Да он и не хочет его понимать, как, впрочем, и всю эту странную, загадочную, не имеющую с его точки зрения ни цели, ни смысла, сферу деятельности, имя которой — искусство.

С точки зрения человека власти логичнее, правильнее, чем терпеть ее, а тем более нянькаться с нею, было бы просто ее УПРАЗДНИТЬ.

? — Я, знаете, в искусстве не силен, — сказал Ленин... — искусство для меня — это что-то вроде интеллектуальной слепой кишки, и когда его пропагандная роль, необходимая нам, будет сыграна, мы его — дзык, дзык! — вырежем. За ненужностью.

(Ю. Анненков. Дневник моих встреч. Цикл трагедий. К, 1991. Стр. 247).

Этот разговор Анненкова с Лениным об искусстве возник при следующих обстоятельствах:

? В 1921 году советская власть заказала мне портрет Ленина, и мне пришлось явиться в Кремль. Когда все очень несложные формальности были исполнены, меня привели в кабинет Ленина.

То, чего я инстинктивно ожидал, не произошло: Ленин не сидел за столом, углубившись в бумаги.
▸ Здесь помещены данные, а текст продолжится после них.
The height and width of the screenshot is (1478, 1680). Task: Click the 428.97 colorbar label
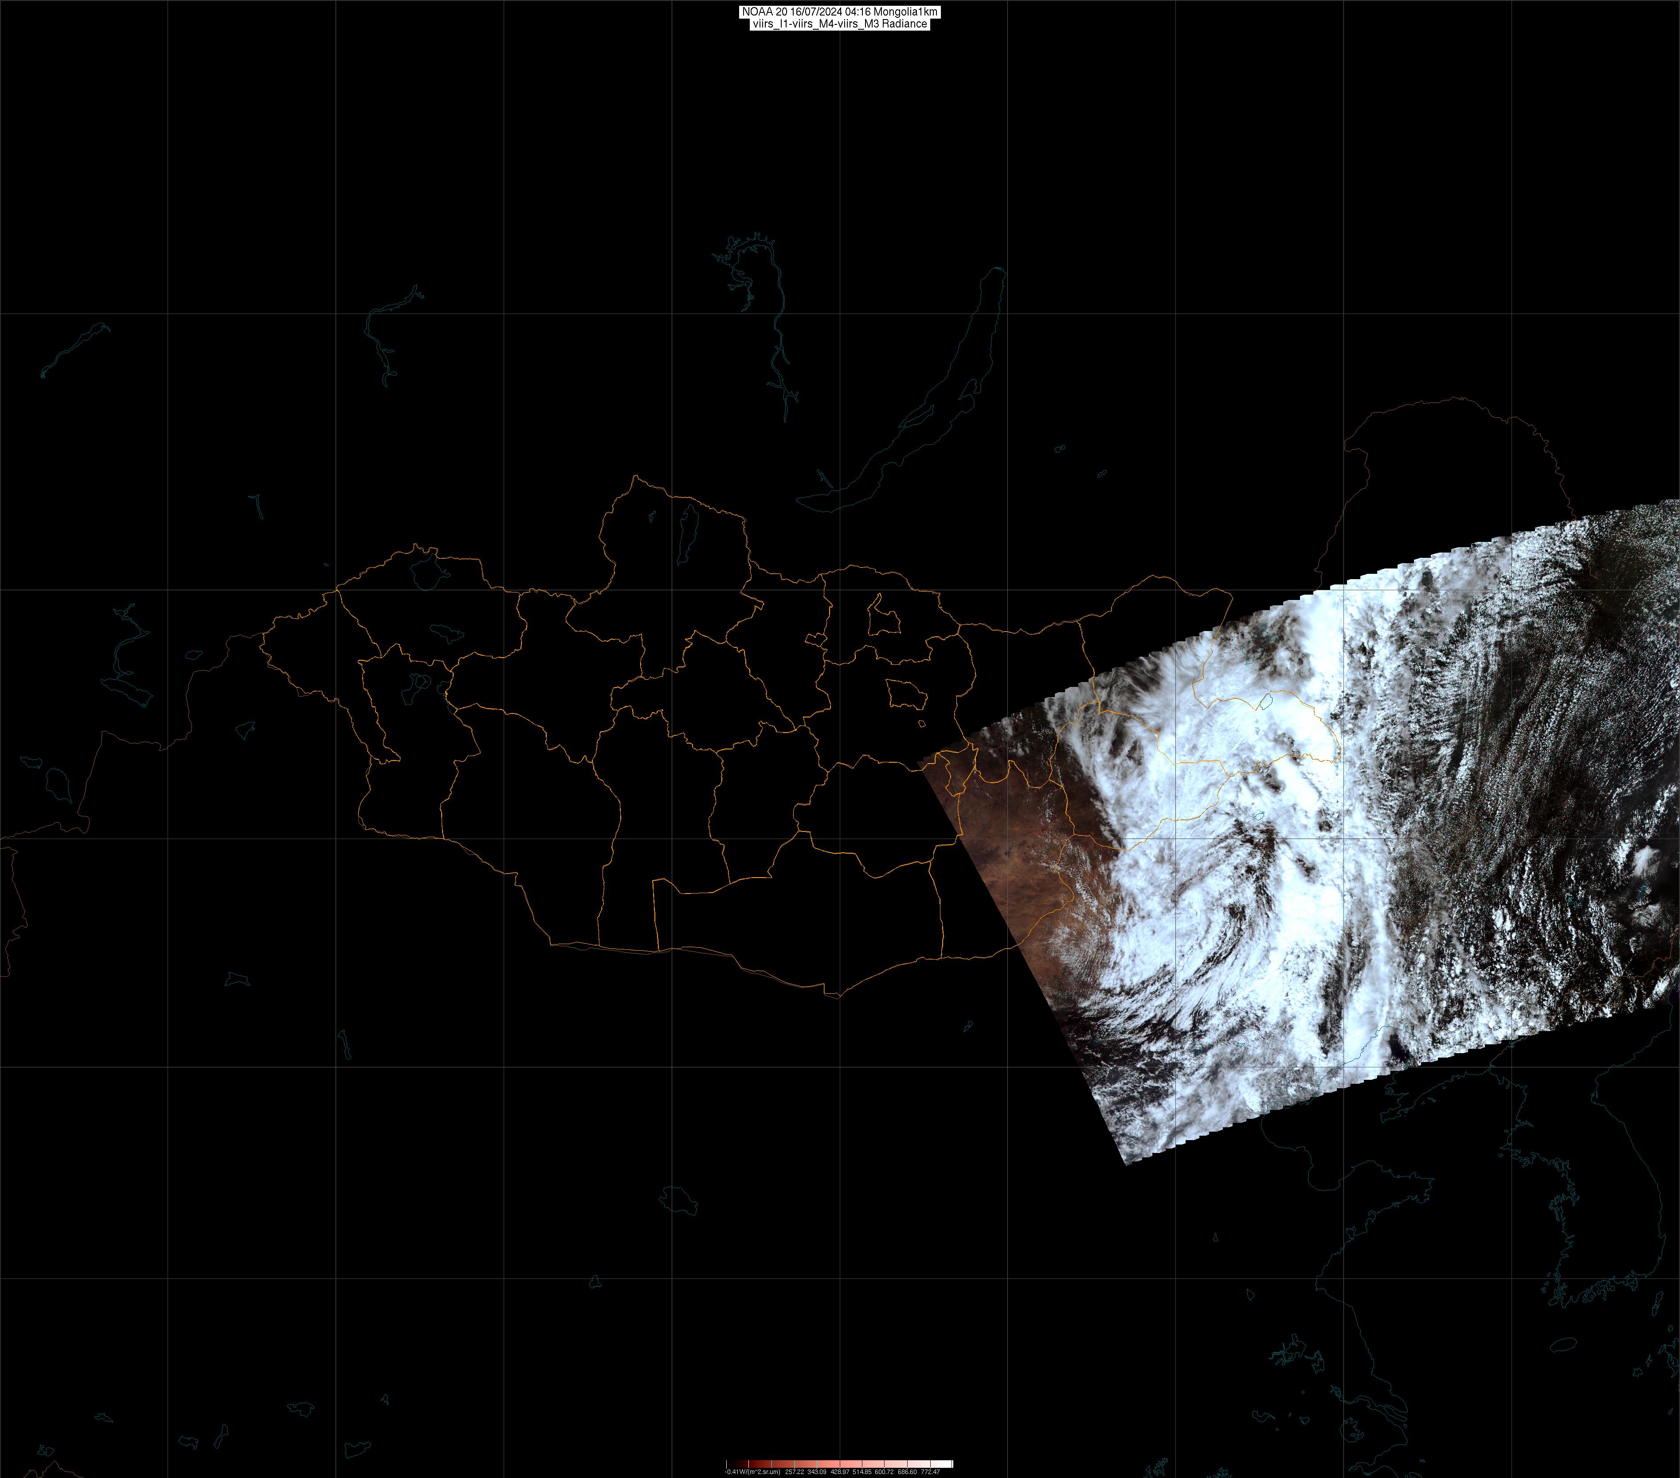pyautogui.click(x=840, y=1472)
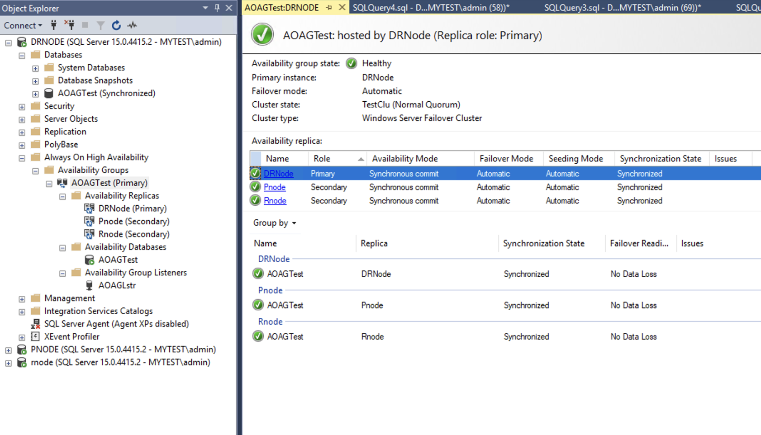Expand the PNODE server node
Viewport: 761px width, 435px height.
[x=8, y=350]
Ленин не сделал обычной в таких случаях паузы, как бы с трудом отрываясь от дел и почти случайно заметив вошедшего. Напротив: как только я показался в дверях кабинета, Ленин быстро и учтиво встал с кресла, направляясь ко мне навстречу...

Мы сели друг против друга.

— Я — жертва нашей партии, — продолжал Ленин, — она заставляет меня позировать художникам. Скажите, в чем будут мои обязанности и как вы хотите меня изобразить?
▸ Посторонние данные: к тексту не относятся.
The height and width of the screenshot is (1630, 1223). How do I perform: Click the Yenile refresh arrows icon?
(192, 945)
В двух словах я рассказал, что Ленин олицетворяет собой движение и волю революции и что именно это я вижу необходимым отразить в портрете.

Ленин (улыбаясь). Но, простите, я ведь только скромный журналист. Я предполагал, что на вашем портрете я буду изображен просто сидящим за письменным столом. Когда я увижу ваш холст осуществленным так, как вы его мне представляете, то я непременно залезу под стол от смущения.
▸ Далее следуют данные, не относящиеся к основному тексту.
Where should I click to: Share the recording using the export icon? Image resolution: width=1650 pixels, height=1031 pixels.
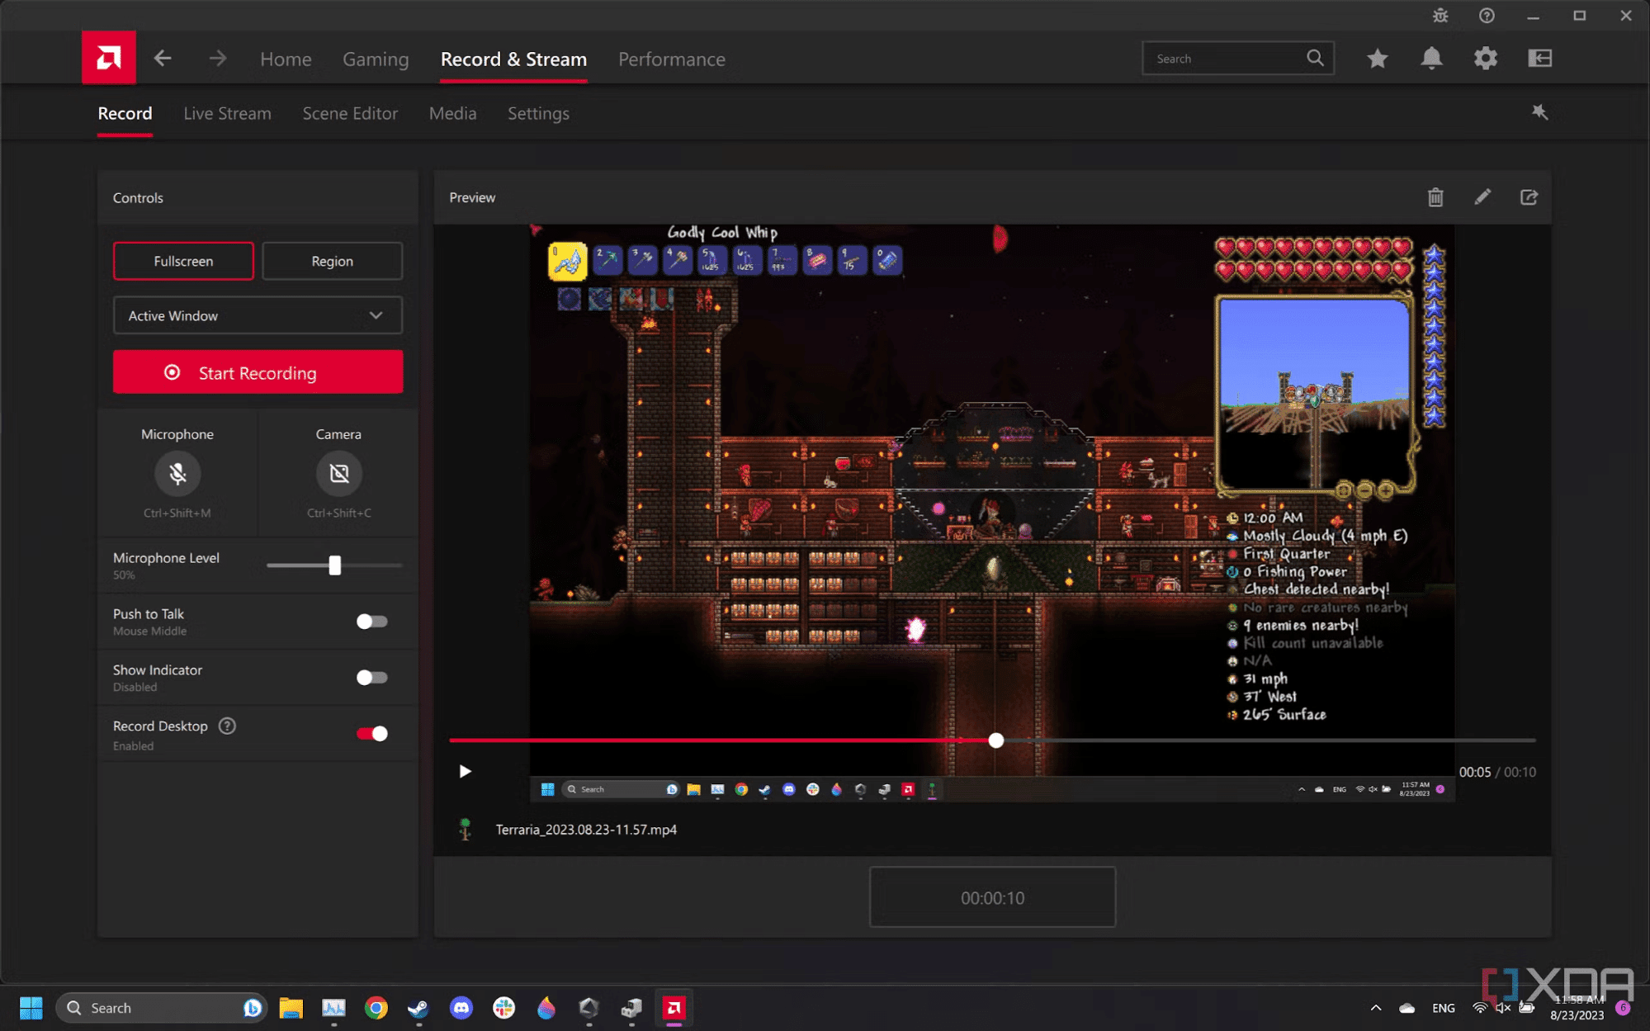point(1529,197)
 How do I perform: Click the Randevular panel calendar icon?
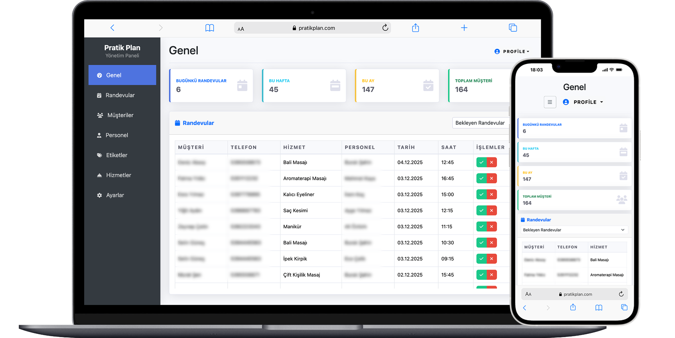pos(177,123)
Я. Право и привилегия художника — создавать образы и даже легенды. Если наши произведения оказываются в противоречии с правдой, то будущее наказывает за это прежде всего нас самих. Но лишать себя этого права мы, художники, не можем и не должны. О Ленине-журналисте, простите меня, я не задумывался, а писать портрет обывателя с бородкой я считаю сейчас несвоевременным.

После короткого молчания (я сказал, конечно, много лишнего) Ленин улыбнулся и произнес:

— Хорошо. Я нахожу недопустимым навязывать художнику чужую волю. Оставим это право буржуазным заказчикам. Поступайте так, как вам кажется наиболее правильным. Я в вашем распоряжении, приказывайте, я буду повиноваться. Но сначала договоримся честно: я подчиняюсь партийной дисциплине, я исполняю волю партии, но я — не ваш сообщник.

(Там же. Стр. 245—246).

Итак, Ленин хотел бы, чтобы художник изобразил его таким, каким он был в натуре: скромным журналистом с лысиной и бородкой, сидящим за письменным столом. Но художник хотел, чтобы человек, изображенный на его портрете, «олицетворял собой движение и волю революции», и Ленин, считая «недопустимым навязывать художнику чужую волю», а также «подчиняясь партийной дисциплине», согласился на предложенные ему условия.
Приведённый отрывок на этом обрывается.